DOCUMENT SOURCE:

┄┄┄┄┄┄┄┄┄┄

Cela fait bientôt 15 ans que je vis à Nairobi et comme beaucoup d’autres français, je passe tous les jours au croisement du Yaya Centre, celui qui relit Ring Road à Argwings Kodhek* (un des noms de rue les plus difficile à écrire du Kenya d’ailleurs).

Un croisement que beaucoup d’entre nous détestent car il est constamment encombré et bourré de trous !

Et il suffit d’un moindre petit bouchon pour que bus, matatus et voitures particulières (ceux qui prônent l’impunité, karibu kenya) déboitent, doublent et utilisent les voies secondaires (passage par la station essence, double voies, etc.) ou à contre-sens pour engendrer chaos et zizanie !!

Et bien, si comme moi vous passez par ce croisement de fous, vous avez surement remarqué quelques peintures sur pierre disposées en ligne le long de la route, les bosquets, les monticules de boues et les tranchées creusées par le City Council; et derrière ces peintures… un petit groupe de chokora** qui passe sa journée assis dans la boue entourés de plusieurs laveurs de voiture de rue !

┄┄┄┄┄┄┄┄┄┄

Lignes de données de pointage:
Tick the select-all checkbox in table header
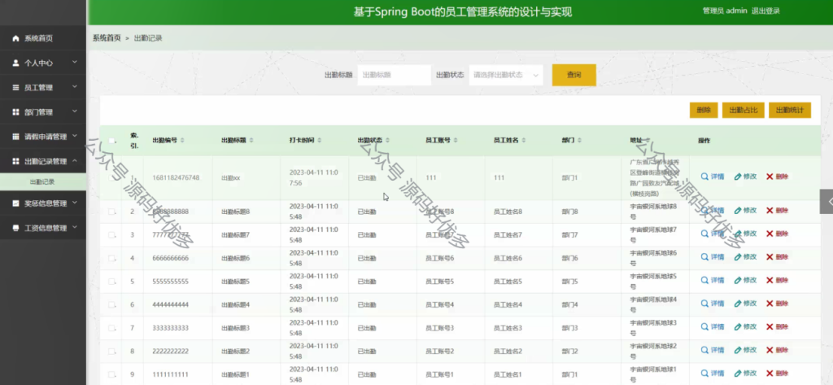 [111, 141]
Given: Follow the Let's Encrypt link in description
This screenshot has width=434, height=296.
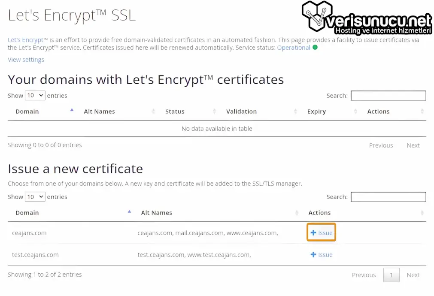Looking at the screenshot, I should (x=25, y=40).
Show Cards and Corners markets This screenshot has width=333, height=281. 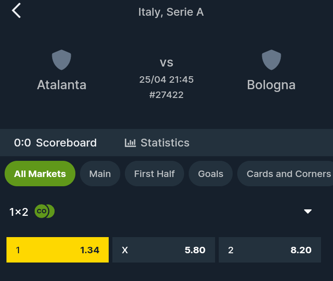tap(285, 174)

┄┄┄┄┄┄┄┄┄┄

CONSIGNES:
**A)** D'après le texte sur le croisement du Yaya Centre, quelles deux routes ce croisement relie-t-il ?
**B)** Poursuivez le texte sur le croisement du Yaya Centre après sa dernière phrase.

RÉPONSES PAR CONSIGNE:
**A)** Il relie Ring Road à Argwings Kodhek.

**B)**
À force de passer par là tous les jours, ces peintures font parti petit à petit de votre quotidien, tout comme une oeuvre accrochée chez vous !! Pour ma part, j’ai toujours été intrigué de savoir qui se cachait derrière ces peintures…

Une personne sur un forum sur l’art de rue (le vrai (ou le faux) streetart) a annoncé qu’il organisait un petit concours et donnerait un prix à celui qui a fait une bonne action directe dans le mois. Après voir lu cela, je me suis dit pourquoi ne pas rendre visite à ce peintre de rue et faire découvrir une facette de la vie du Kenya aux membres du forum !

Alors, me voilà, débarquant avec ma voiture, Lee Perry en fond sonore… À peine garé, les gens viennent me voir; ils apprécient la musique, on se fait plusieurs saluts africain/rasta (tapage du poing et coup d’épaule) puis je m’enquiers sur l’identité du peintre !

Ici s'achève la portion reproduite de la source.